WHAT NEEDS TO BE DONE = For the material below, output exactly the span from the line with "Glösbo Grafiska (1453, 1001)" to the line with "Hölesjön (1003, 744)", including both, and nothing besides.

━━━ PROVIDED MATERIAL ━━━

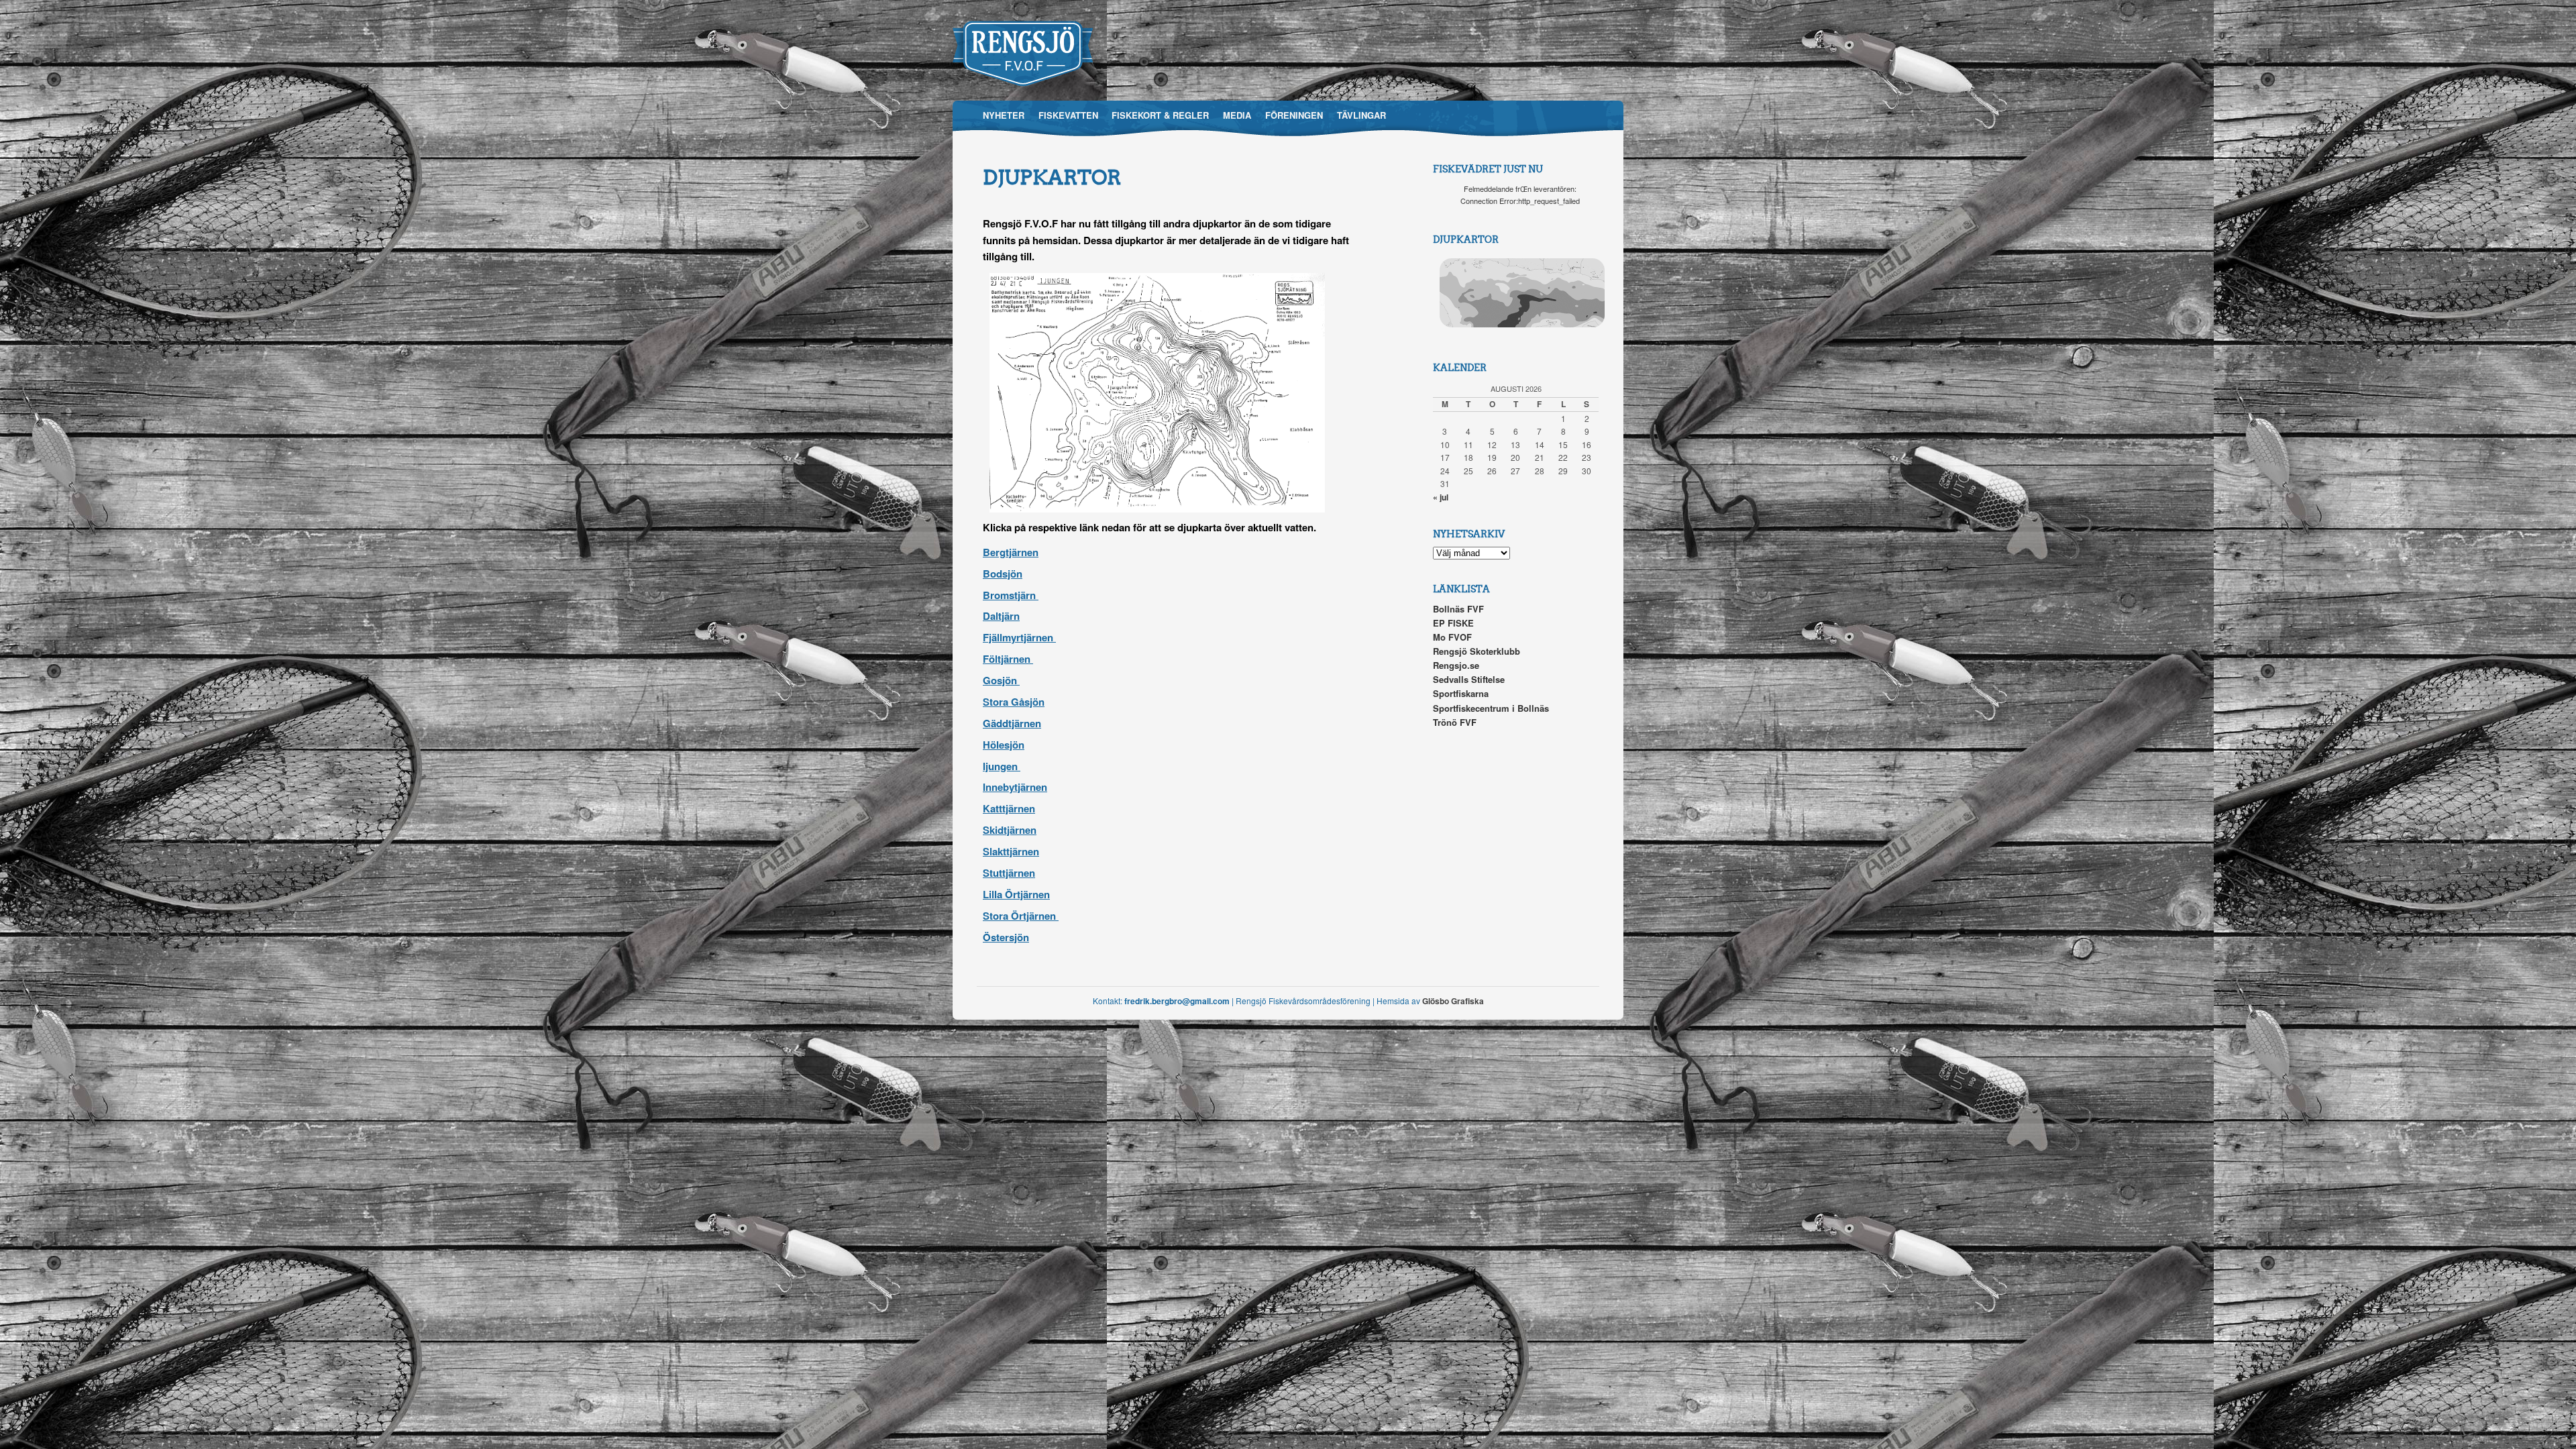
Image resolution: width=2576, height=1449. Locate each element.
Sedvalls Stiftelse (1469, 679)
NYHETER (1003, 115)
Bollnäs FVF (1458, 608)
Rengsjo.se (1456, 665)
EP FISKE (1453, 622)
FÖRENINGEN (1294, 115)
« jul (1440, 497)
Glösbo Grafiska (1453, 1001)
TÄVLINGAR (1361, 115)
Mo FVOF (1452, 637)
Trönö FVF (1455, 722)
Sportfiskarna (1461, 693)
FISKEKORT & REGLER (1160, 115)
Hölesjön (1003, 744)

━━━
━━━ PROVIDED MATERIAL ━━━

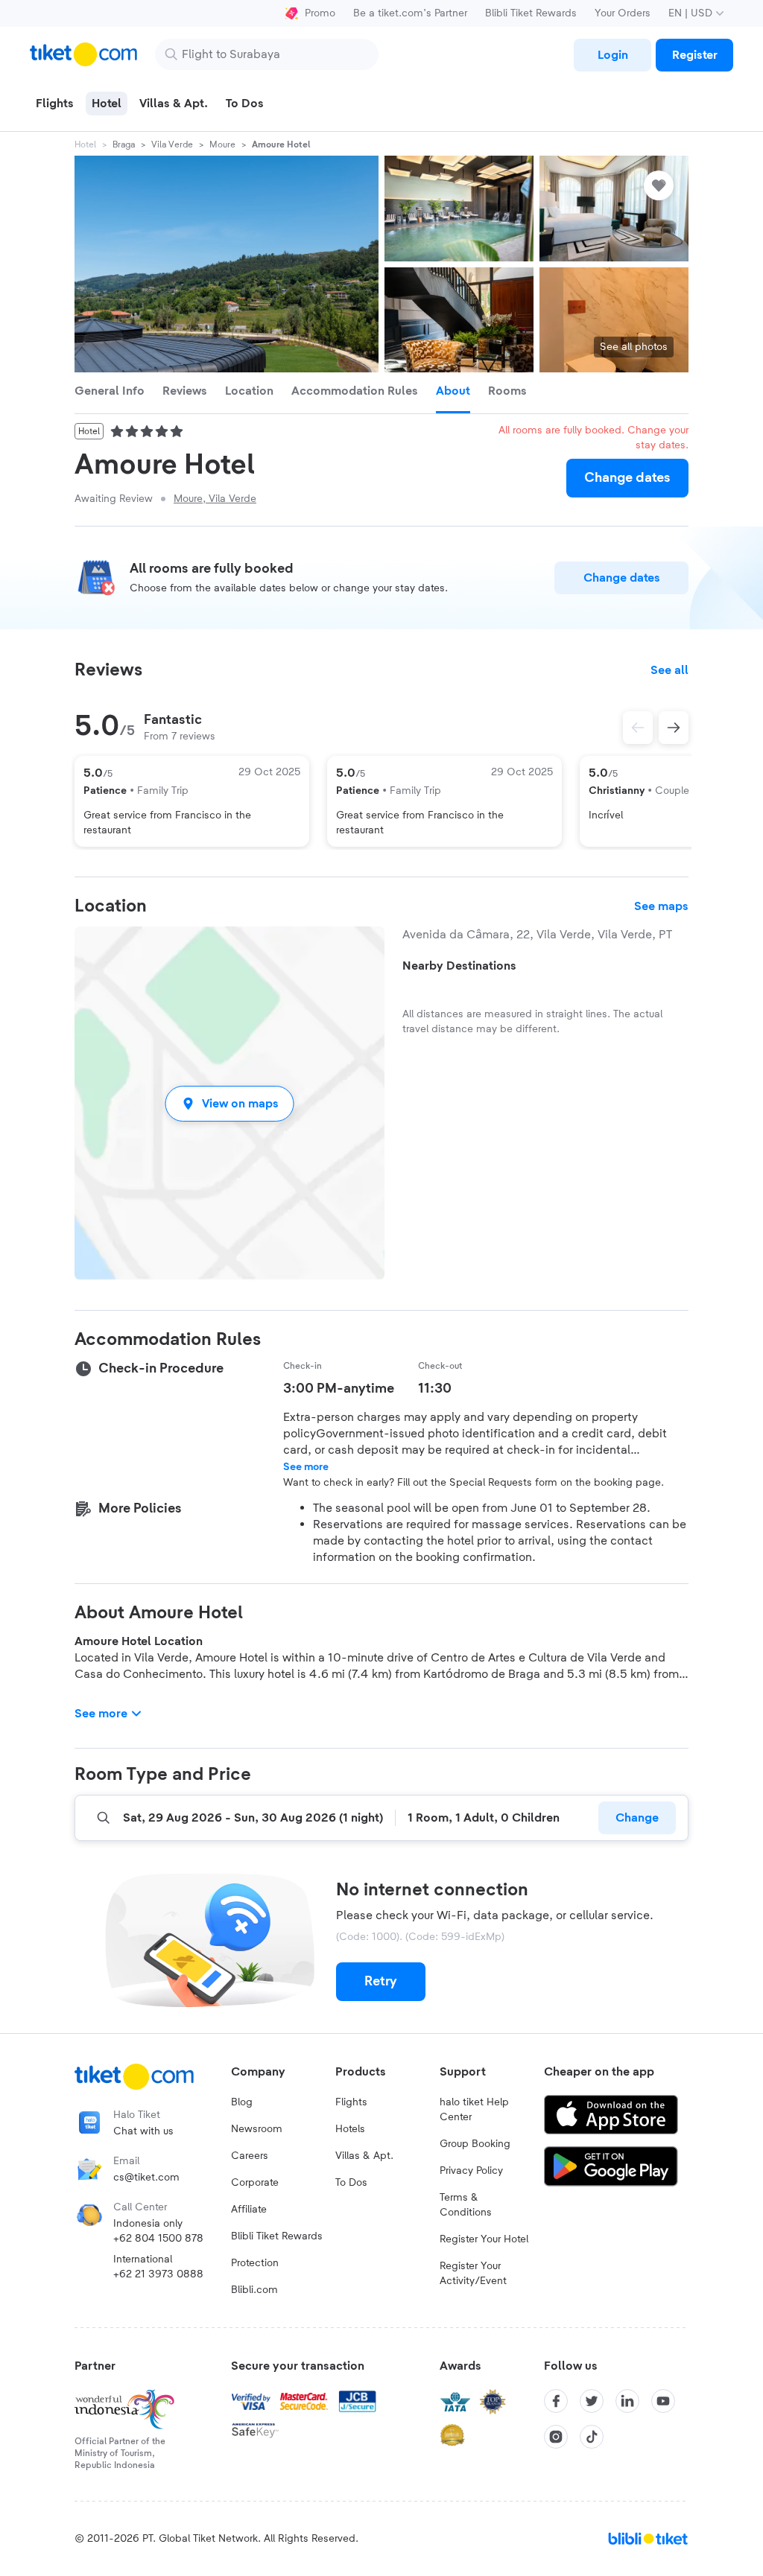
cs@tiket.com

━━━

SOLUTION =
Glösbo Grafiska (1453, 1001)
TÄVLINGAR (1361, 115)
Mo FVOF (1452, 637)
Trönö FVF (1455, 722)
Sportfiskarna (1461, 693)
FISKEKORT & REGLER (1160, 115)
Hölesjön (1003, 744)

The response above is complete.